By default, the runners will set the device to “cuda” if available, otherwise it will use “cpu”. You can explicitly set this using the device argument:

#EXAMPLE
my_runner = MapTextPipeline(
    "./patch_df.csv",
    "./parent_df.csv",
    cfg_file = "MapTextPipeline/configs/ViTAEv2_S/rumsey/final_rumsey.yaml",
    weights_file = "./rumsey-finetune.pth",
    device = "cuda",
)

Run the runner

You can then run the runner on all patches in your patch dataframe:

patch_preds = my_runner.run_all()

By default, this will return a dictionary containing all the predictions for each patch. If you’d like to return a dataframe instead, use the return_dataframe argument:

patch_preds_df = my_runner.run_all(return_dataframe=True)

MapReader will automatically run a deduplication algorithm to remove overlapping bounding boxes, based on a minimum intersection of area (IoA) for each overlapping polygon. If two polygons overlap with intersection over area greater than the minimum IoA, the the one with the lower IoA will be kept (i.e. the larger of the two polygons).

Below are two examples of this:

By default, the minimum IoA is set to 0.7 so the deduplication algorithm will only remove the smaller polygon in the second example.

You can adjust the minimum IoA by setting the min_ioa argument:

patch_preds_df = my_runner.run_all(return_dataframe=True, min_ioa=0.9)

Higher ``min_ioa``values will mean a tighter threshold for identifying two polygons as duplicates.

If you’d like to run the runner on a single patch, you can also just run on one image:

patch_preds = my_runner.run_on_image("path/to/your/image.png", min_ioa=0.7)

Again, this will return a dictionary by default but you can use the return_dataframe argument to return a dataframe instead.

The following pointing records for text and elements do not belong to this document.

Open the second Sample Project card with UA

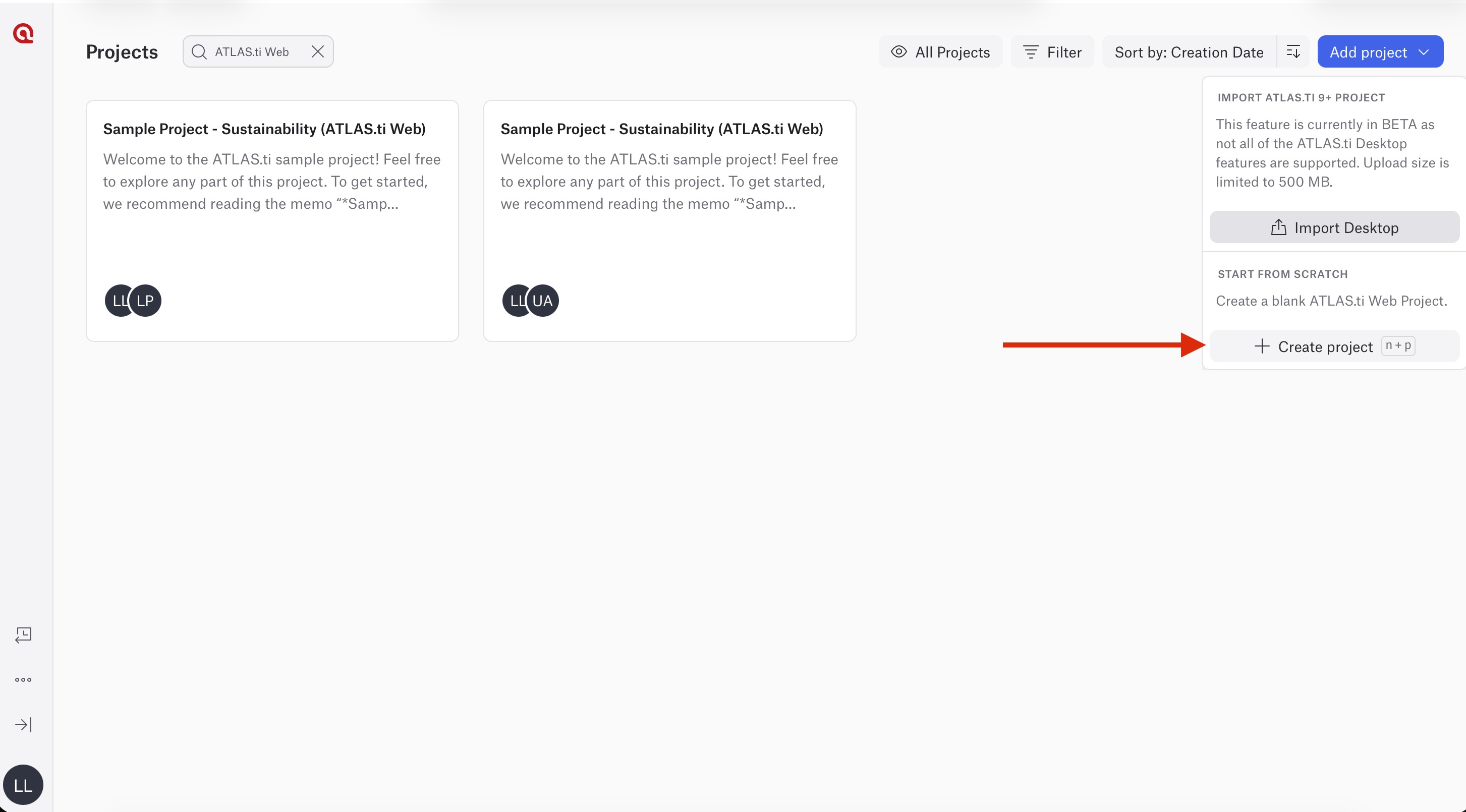pyautogui.click(x=669, y=221)
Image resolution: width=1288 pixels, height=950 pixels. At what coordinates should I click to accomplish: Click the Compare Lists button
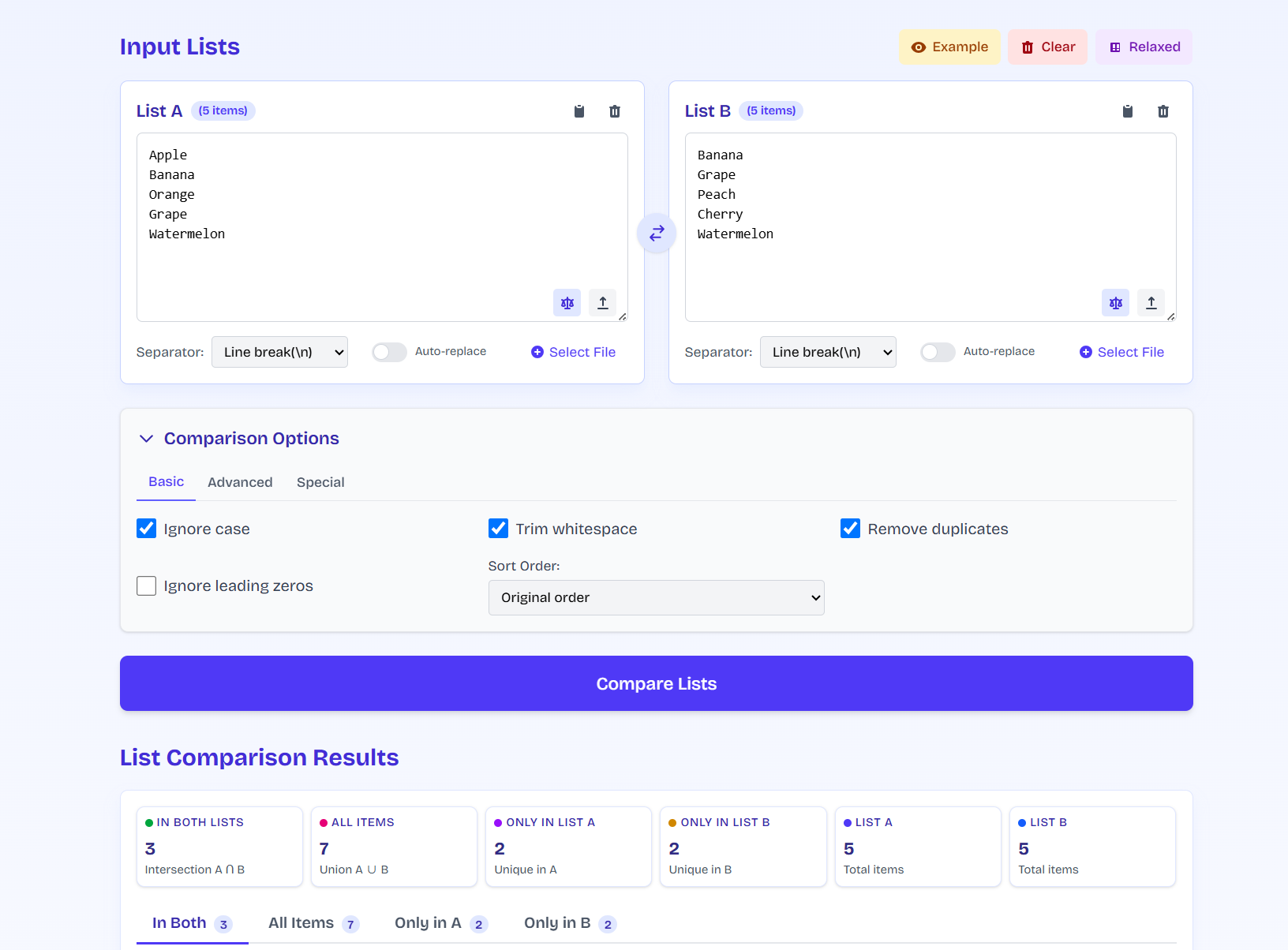(657, 683)
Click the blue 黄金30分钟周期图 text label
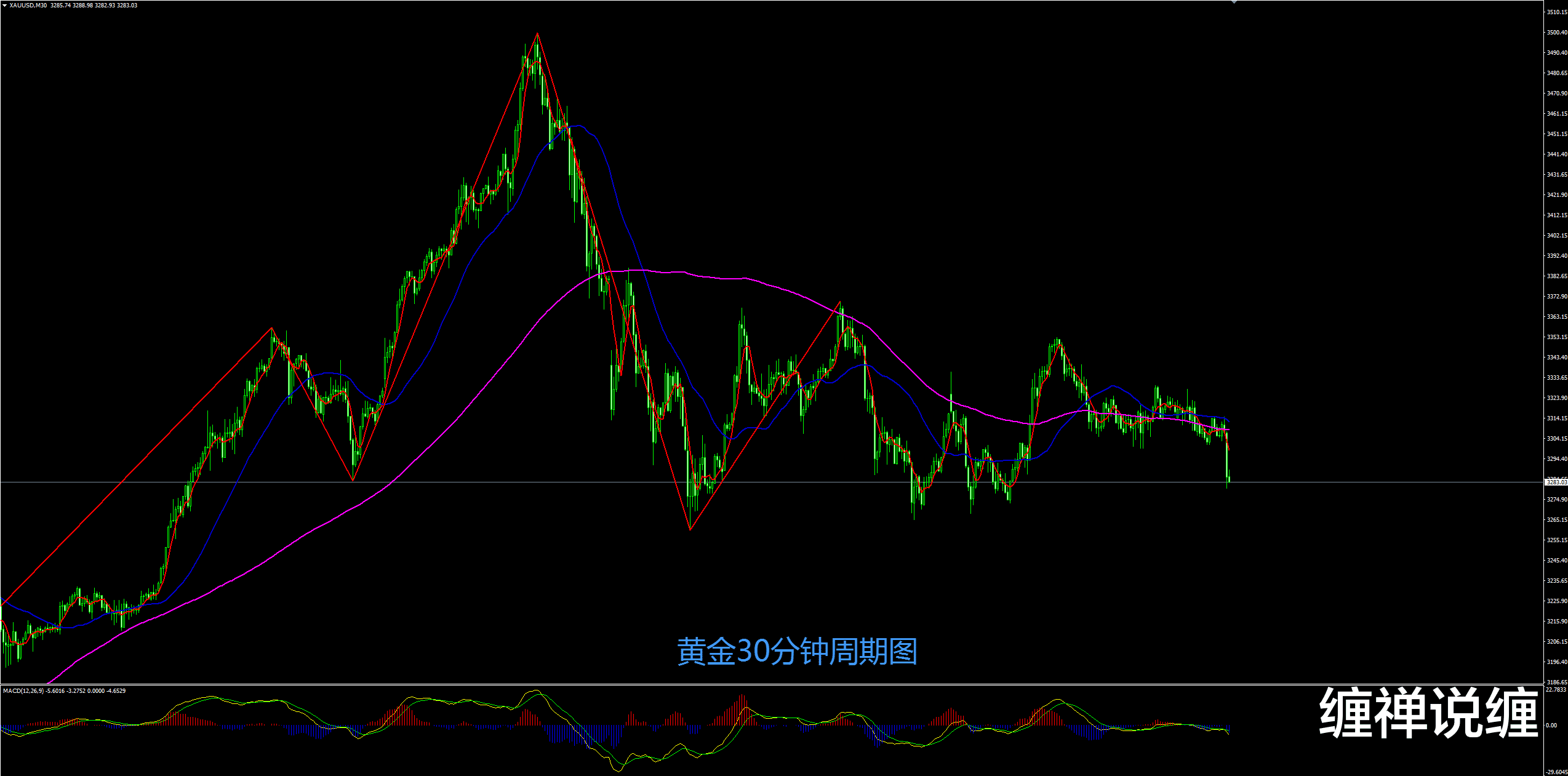 (x=798, y=652)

To view the patch predictions, you can use the show method. This takes an image ID as an argument, and will show you all the predictions for that image:

#EXAMPLE
my_runner.show(
    "patch-0-0-1000-1000-#map_74488689.png#.png"
)

By default, this will show the image with the bounding boxes drawn on in red and text in blue. You can change these by setting the border_color and text_color arguments:

my_runner.show(
    "patch-0-0-1000-1000-#map_74488689.png#.png",
    border_color = "green",
    text_color = "yellow",
)

You can also change the size of the figure with the figsize argument.

Scale-up to whole map

Once you’ve got your patch-level predictions, you can scale these up to the parent image using the convert_to_parent_pixel_bounds method:

parent_preds = my_runner.convert_to_parent_pixel_bounds()

This will return a dictionary containing the predictions for the parent image. If you’d like to return a dataframe instead, use the return_dataframe argument:

parent_preds_df = my_runner.convert_to_parent_pixel_bounds(return_dataframe=True)

If you have created patches with overlap, then you should deduplicate at the parent level as well. You can do this by setting the deduplicate argument and passing a min_ioa value:

parent_preds_df = my_runner.convert_to_parent_pixel_bounds(return_dataframe=True, deduplicate=True, min_ioa=0.7)

This will help resolve any issues with predictions being cut-off at the edges of patches since the overlap should help find the full piece of text.

Again, to view the predictions, you can use the show method. You should pass a parent image ID as the image_id argument:

#EXAMPLE
my_runner.show(
    "map_74488689.png"
)

As above, use the border_color, text_color and figsize arguments to customize the appearance of the image.

my_runner.show(
    "map_74488689.png",
    border_color = "green",
    text_color = "yellow",
    figsize = (20, 20),
)

You can then save these predictions to a csv file:

parent_preds_df.to_csv("text_preds.csv")

Geo-reference

If you maps are georeferenced in your parent_df, you can also convert the pixel bounds to georeferenced coordinates using the convert_to_coords method:

geo_preds_df = my_runner.convert_to_coords(return_dataframe=True)

Again, you can save these to a csv file as above, or, you can save them to a geojson file for loading into GIS software:

my_runner.save_to_geojson("text_preds.geojson")

This will save the predictions to a geojson file, with each text prediction as a separate feature.